In a recent Dail exchange the two pillars of BC(A)R SI.9 are reiterated by Minister Hogan, that of traceability and accountability, a clear and auditable trail of those involved in the construction process to enhance consumer protection under the Building Control (Amendment) Regulation (SI.9 of 2014).
Link to Dáil Questions by Tomas Pringle (Independent TD)
Traceability and Accountability:
The online Building Control Management System (BCMS) has been suggested by Minister Hogan and the Department as offering a secure store for all documentation required under the new regulation. Unfortunately this is not the case. In a previous post we noted this was not the case (Link to bregs blog post: no checks of designer,builder,or assigned certifier on bcms):
One of the key omissions of the new Building Control Management System (BCMS) is that there appears to be no checks on the legitimacy and qualifications of the person registering for the system and the legitimacy and qualifications when assigning the Designer, Builder or Assigned Certifier. Currently (as the system stands) it is possible to register for the system under a fake email and user name, as this is all that is required. There would appear to be no checks upon the name or qualifications of the builder. You could possibly use a fictitious name of a builder and the system may allow this to be an Assigned Builder.
A clear and auditable trail
The Department and Minister Hogan have suggested that there will be a clear trail of documentation what will be accessible to consumers. In a previous post we noted under the Code of Practice there may not be a “clear and auditable trail” or record under BC(A)R SI.9. (Link to bregs blog post: irish building magazine: surveyors appeal to government; bcar si.9):
Under the Code of Practice local authorities have avoided the necessity to retain submitted documents made under the new regulation. They are required only to retain a register or list of documents, not the actual documents themselves. In fact the responsibility for maintenance of all records resides with private companies or individuals, the Design and Assigned Certifiers, who could be employees of development companies. This would appear to be a key flaw in the new system. If Certifiers go bankrupt, are wound down or simply mislay electronic records key information required by consumers trying to obtain redress for defects post-completion through the courts may not be available. As this system has no security protocols there is no way to guarantee the veracity of information lodged at present. These are two major shortcomings in the current system.

——

§ Short task 1
Could you copy, word for word, the part of the post on Irish building control regulations that opens with the words containing "In a recent" and closes with "(SI.9 of 2014)."?

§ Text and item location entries
——

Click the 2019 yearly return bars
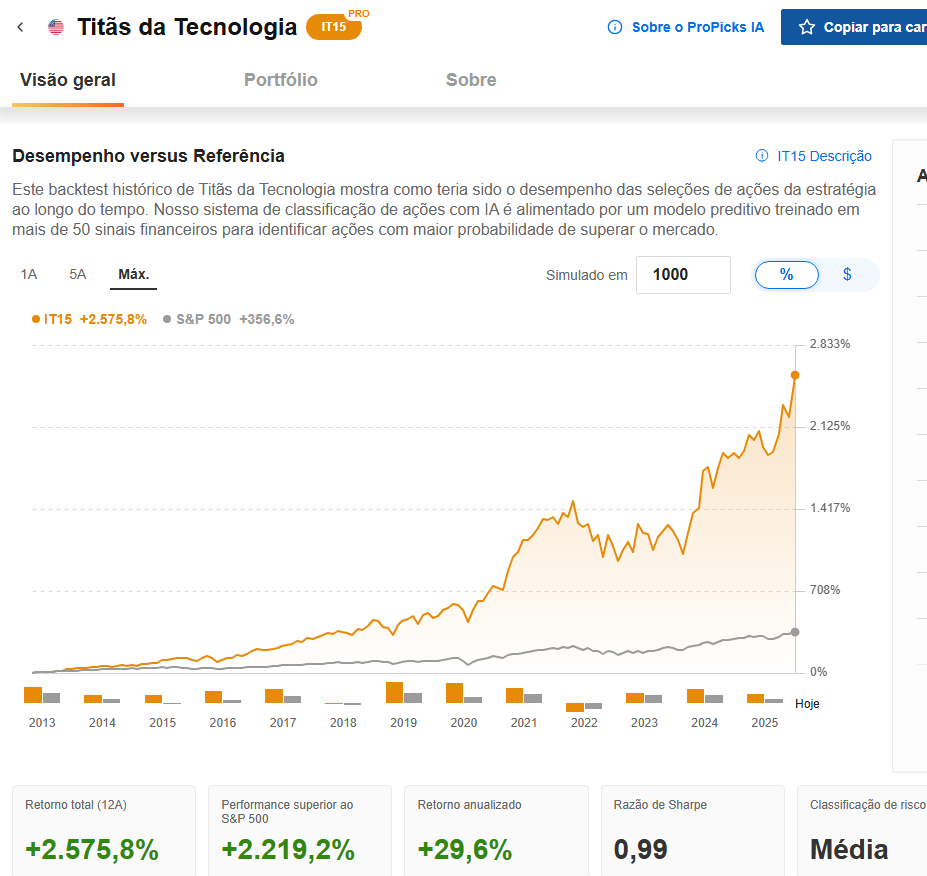Screen dimensions: 927x876 tap(403, 693)
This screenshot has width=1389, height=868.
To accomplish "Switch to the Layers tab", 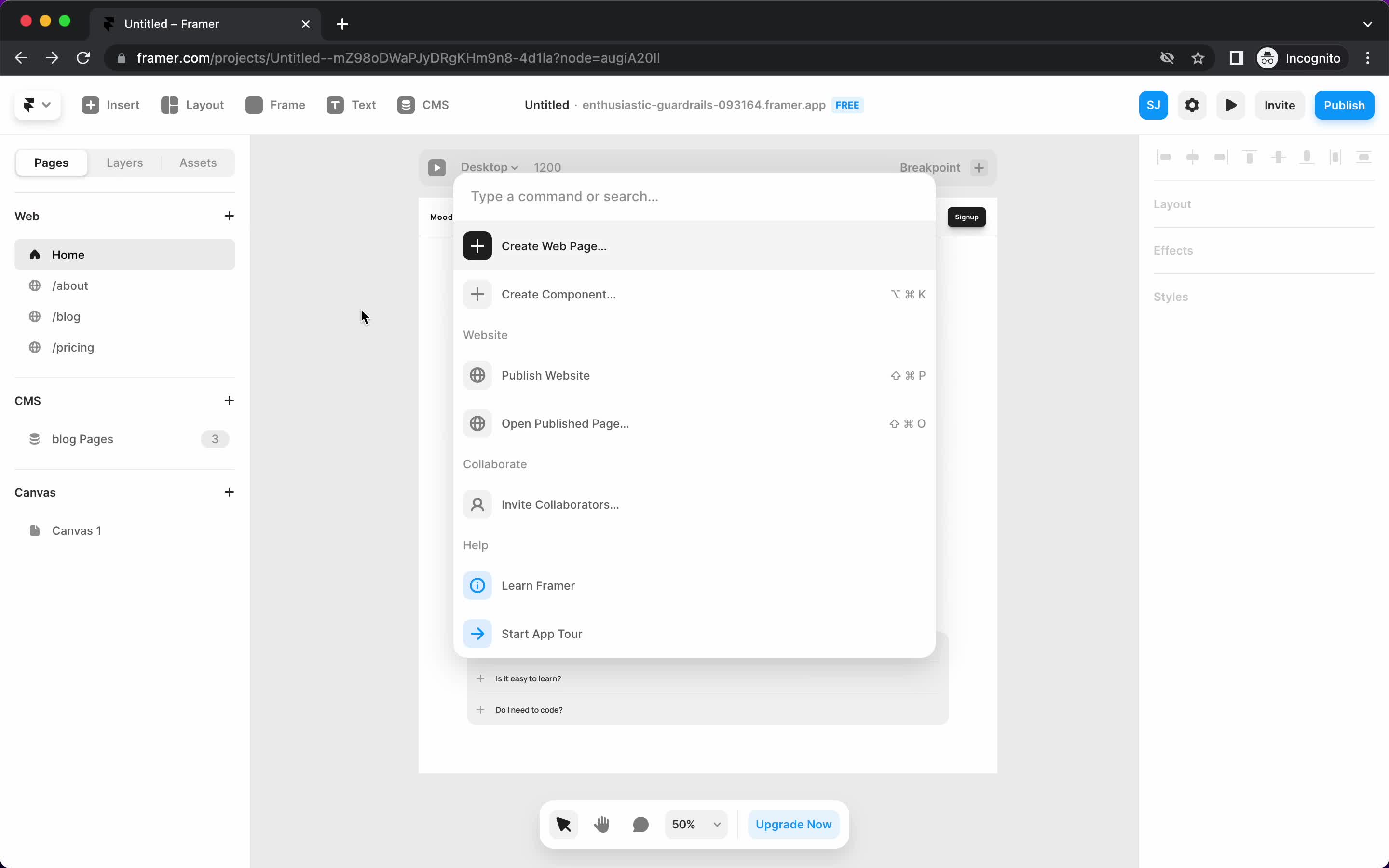I will click(124, 162).
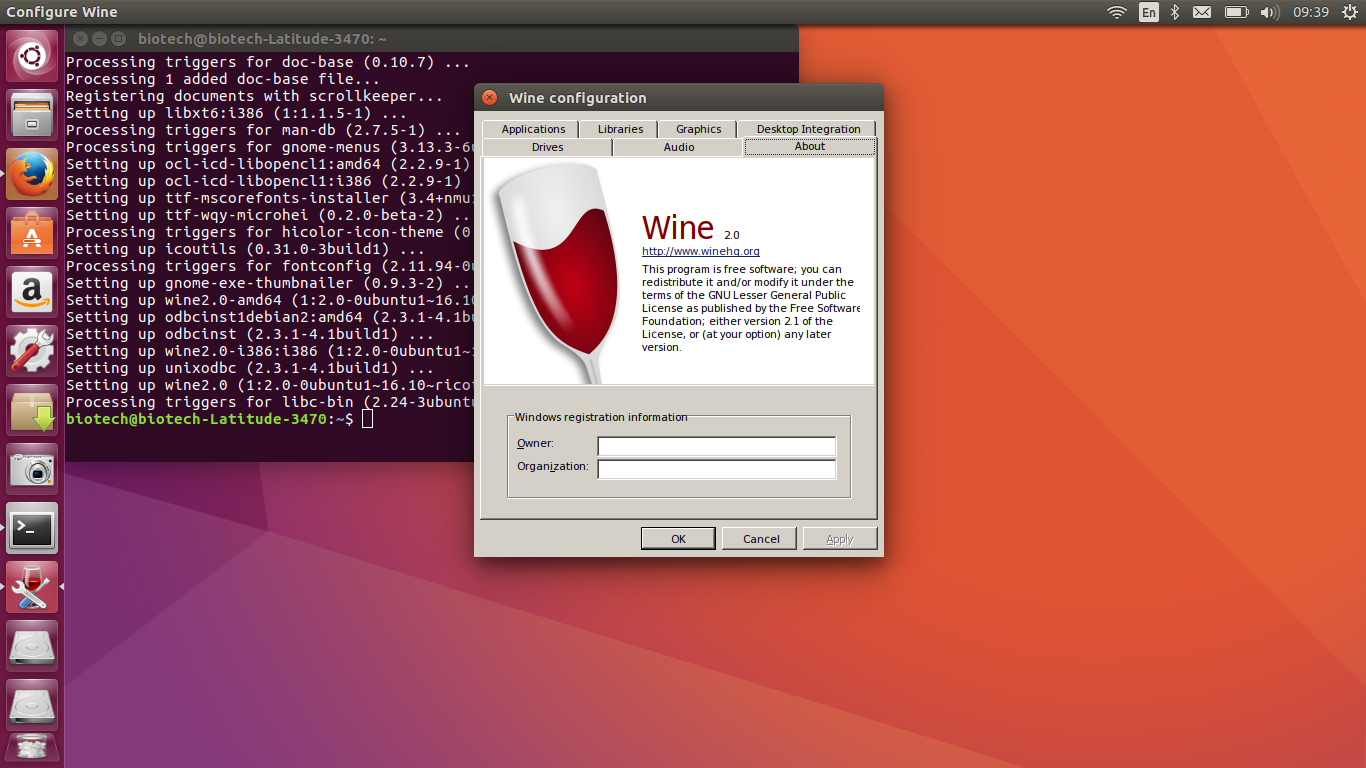The height and width of the screenshot is (768, 1366).
Task: Click the Bluetooth indicator in the top panel
Action: [1174, 12]
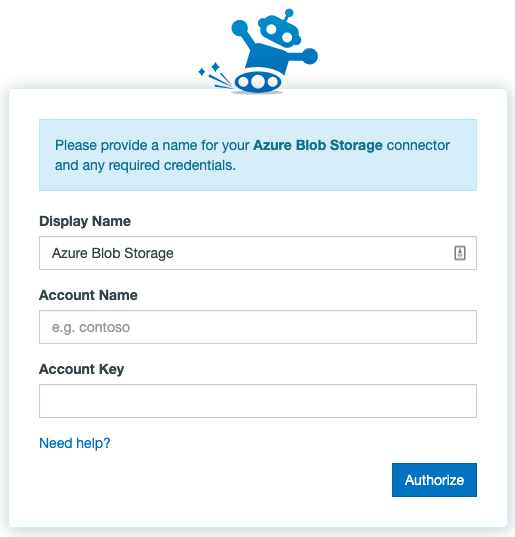Screen dimensions: 515x537
Task: Click the robot's head with two eyes
Action: (x=279, y=33)
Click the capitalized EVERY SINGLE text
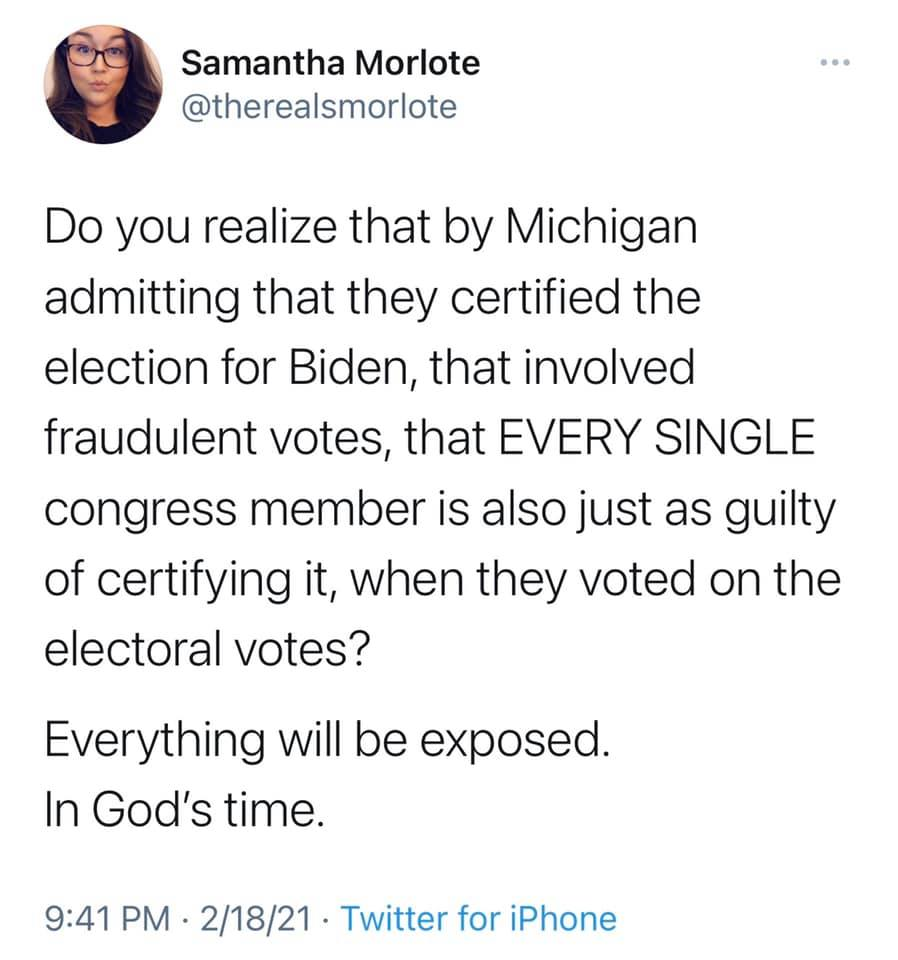 coord(659,440)
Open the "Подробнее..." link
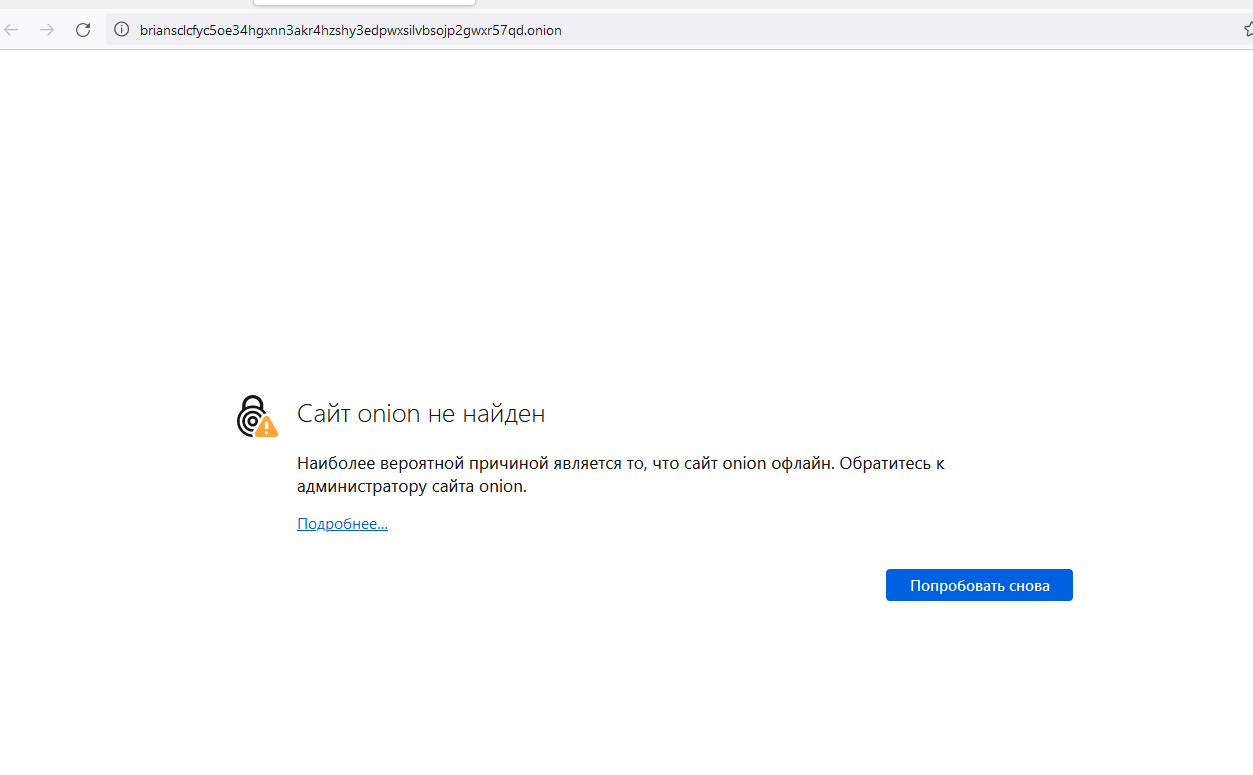1253x775 pixels. pyautogui.click(x=342, y=524)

——

§ Short task 2
Can you reproduce the rows without any change, starting at the line containing "Click the capitalized EVERY SINGLE text" and running through the last of the rows, with the pictures left out?

§ Expected answer 1
In a recent Dail exchange the two pillars of BC(A)R SI.9 are reiterated by Minister Hogan, that of traceability and accountability, a clear and auditable trail of those involved in the construction process to enhance consumer protection under the Building Control (Amendment) Regulation (SI.9 of 2014).

§ Expected answer 2
Click the capitalized EVERY SINGLE text
 coord(659,440)
Open the "Подробнее..." link
1253x775 pixels. pyautogui.click(x=342, y=524)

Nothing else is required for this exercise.